Medical College team creates website for tracking flu

Medical College team creates website for tracking flu

Milwaukee, Wis. – To meet a growing bioinformatics challenge, a free website has been developed by a multidisciplinary team from the Medical College of Wisconsin and Children’s Research Institute in Milwaukee to significantly improve diagnostic testing and worldwide genetic tracking of human and animal influenza viruses.
The possibility of a pandemic has worried researchers and health officials since the onset of the avian or bird flu virus, and they have been scrambling to find ways to speed detection of various forms of influenza.
The website, unveiled at two recent health conferences, features a searchable database containing all accessible genetic sequences of influenza A, B, and C.
It is automatically updated weekly and also facilitates a rapid response whenever new virus strains emerge to cause either annual epidemics or the next pandemic.
Kelly Henrickson, a professor of pediatrics and microbiology at the Medical College, said with the widespread availability of rapid genetic testing for influenza in clinics and laboratories, considerable resources are spent on bioinformatics annually by researchers and funding agencies that are trying to improve influenza diagnostics.
Since the 1997 Hong Kong bird flu outbreak, Henrickson said the focus of the scientific community has intensified on all aspects of influenza. As a result, there has been a significant increase in the amount of genomic data for influenza, which is now greater than 46,000 genetic sequences and is growing by hundreds monthly.
“This website came out of our need to have bioinformatics to help the molecular diagnostics of influenza, and so my team’s challenge is to develop these state-of-the-art molecular diagnostics, and you need good bioinformatics to do that,” he said. “So this tool was developed to make our lives easier.”

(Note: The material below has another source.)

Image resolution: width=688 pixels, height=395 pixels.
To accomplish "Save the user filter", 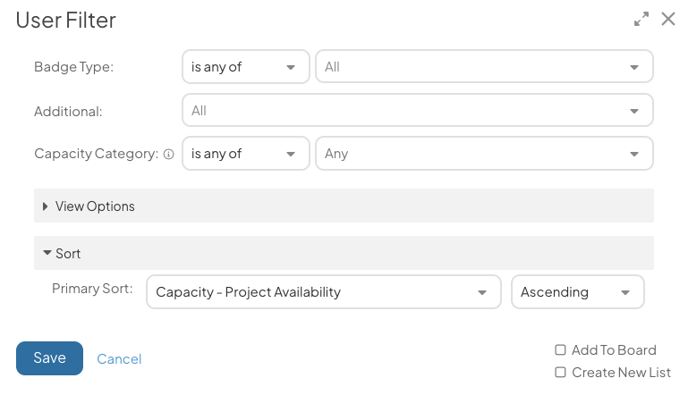I will click(x=50, y=358).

Other members of the interdisciplinary team that developed the website are: pediatric research technologist Michael E. Bose, M.S.; assistant professor of pediatrics Jiang Fan, M.D.; bioinformatics center applications manager Andrew Patzer; physiology genetics data specialist Jack Littrel; and pediatric infections disease lab supervisor Andrea J. Kraft, M.S.
Bioinformatics tools
Although the National Institutes of Health has funded bioinformatics enhancements for a number of infectious diseases, including influenza, Henrickson said available tools are limited and are not as much help to clinicians and researchers working on molecular diagnostics for influenza.
According to the Medical College, the new website will be constantly updated to keep pace with emergence of new virus strains, and should reduce the resources being spent worldwide on duplicate efforts.

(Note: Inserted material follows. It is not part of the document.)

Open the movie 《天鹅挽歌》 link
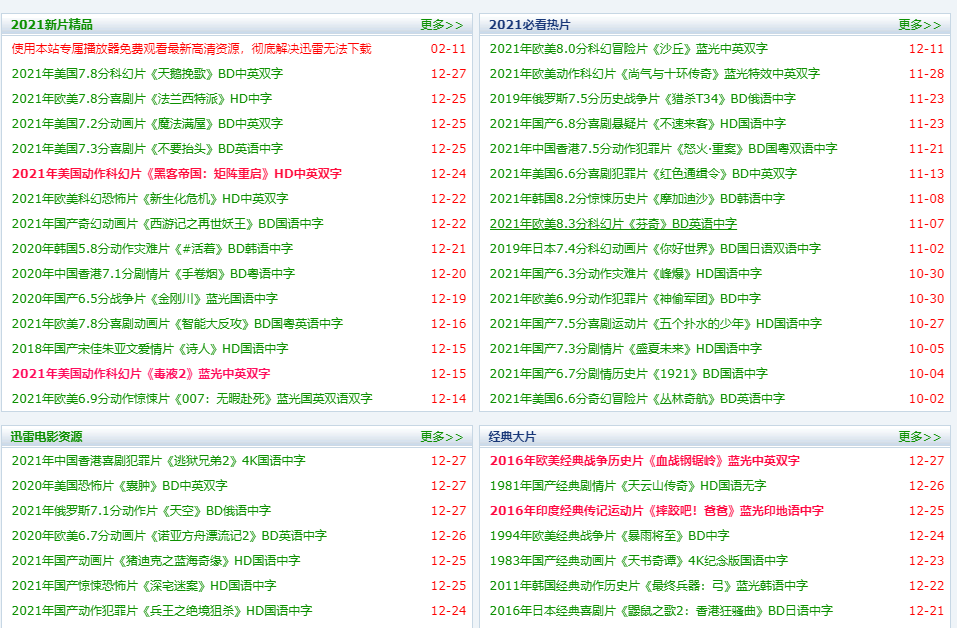 point(147,73)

To illustrate its functionality in quickly aligning genetic sequences, the Medical College said the website has a simple pop-up query screen that allows all of the more than 46,000 sequences in its database to be searched, or probed, with a set of criteria. The criteria might include gene segment, year, species, geographic location, and subtype.
This feature not only aligns genetic sequences, it displays the consensus sequence with the percentage of match, mismatch, and gap at each position for rapid identification of the strain being tested.
The website’s other important tools include a program that can automatically design primers and probes for the resulting consensus sequence, and a program that links the user and consensus sequence to a database containing the majority of published and already developed influenza primers and probes. The program displays data aligned to the consensus sequence using colored primer/probe sequences that, when “clicked on,” produce the complete reference for the user.
The website has garnered some international attention, having been presented at two recent gatherings: Seasonal & Pandemic Influenza, 2007 in Arlington, Va., and IX International Symposium on Respiratory viral infections in Hong Kong.
Henrickson said the website was well received at those gatherings, and he believes it will help labs that are doing novel molecular diagnostic work and those doing routine diagnostic development and need to keep their assays, or diagnostic tests, updated. “It will help the little guys more because they don’t have a couple of hundred thousand dollars to spend to do this well,” he said. “So this gives equal advantage to everyone developing molecular diagnostics around the world.”
Work to develop the site was partially funded by the National Institute of Allergy and Infectious Diseases.
Expect next-generation site
In its existing form, the website focuses on influenza virus information, but other pathogens that cause respiratory tract infections, such as RSV and parainfluenza virus, will be added in the near future.
The website is an example of multidisciplinary research now favored by federal granting agencies. Earlier this year, the Medical College and Children’s Research Institute dedicated a new, $140 million biomedical and translational research facility. The 298,000 research center, a collaborative project of the two organizations, provides shared research space and two wings of laboratories, one for Children’s Research Institute and the other for the Medical College’s Translational and Biomedical Research Center.